Jazz held her hand. “Adriana, wait. Do you know why I brought you here?” Adriana couldn't guess, except that perhaps Jazz thought it would help her. “Number one, because it will be a fun time and Lord knows, you could use a little fun. But number two is because I want to talk to my father.” Jazz gulped. Adriana stood beside Jazz, her hands open to the empty air. She felt ashamed. “It's not all about you, you know?” echoed in her head. She'd heard those words many times from Jazz.

Adriana sat down. Jazz was still clutching her arm, her face full of anguish. Adriana figured she was thinking about her Dad, who had gone missing when she was only a toddler. At first, it was presumed he had drowned in a New Brunswick lake where he had gone fishing with a friend. But then he'd been found hanging in a fishing shed from his own belt.

Adriana had rarely heard Jazz talk about her father. He was an absence in her life that cast no shadow, Adriana had thought, partly thanks to Jazz's mother, who was of the opinion that the less her daughter knew about the man who had brought shame to her family, the better. Adriana blinked. Jazz was always so cool, matter of fact, but it occurred to Adriana that maybe her aplomb was an act, protective gear only.

Jazz wiped her eyes with a handkerchief. Adriana felt miles away from her pain, as though she were looking down the wrong end of a telescope. But she sat and waited for Jazz to stop sniffling. Jazz smiled at her, gratefully. “Thanks Addy, for staying. There was no one else I wanted to bring except you.”

Adriana looked down at her hands, which lay lifeless in her lap. The darkness inside her head was impenetrably bleak, as though her skull were lined with lead. For the first time she realized that she was alone inside this darkness, that not even Jazz was able to enter. Only her mother, cold and relentless as a glacier, had found a foothold there.

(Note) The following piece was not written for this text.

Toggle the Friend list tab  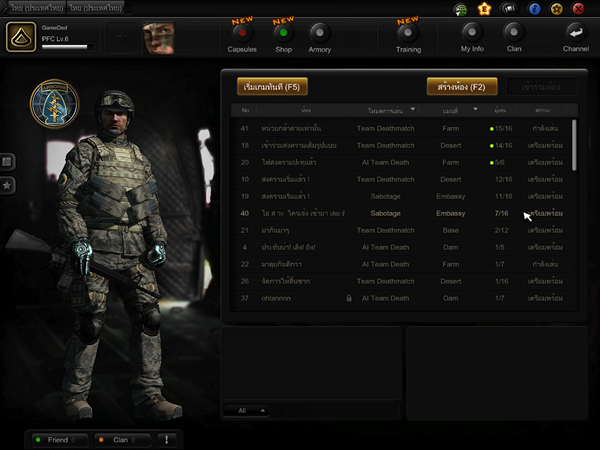pos(60,439)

A short, chubby man wandered into the spotlight. He cleared his throat, waited until a hush settled over the room, and began to read. “There are not many men who have done what Bartholomew Banks, tonight's illustrious guest speaker, has done. He has crossed through the shadows of the Valley of Death to reach out to those who linger at the edges of this Life, waiting for their time to pass into the Great Beyond.” Jazz clutched Adriana's hand, riveted.

“Bartholomew Banks not only speaks to the Dead, he helps them find their way to the Light. I will not take your time to list all of Bartholomew Banks's accomplishments, but would simply like to introduce him as a man gifted beyond our understanding, and courageous and compassionate enough to use this gift for good.”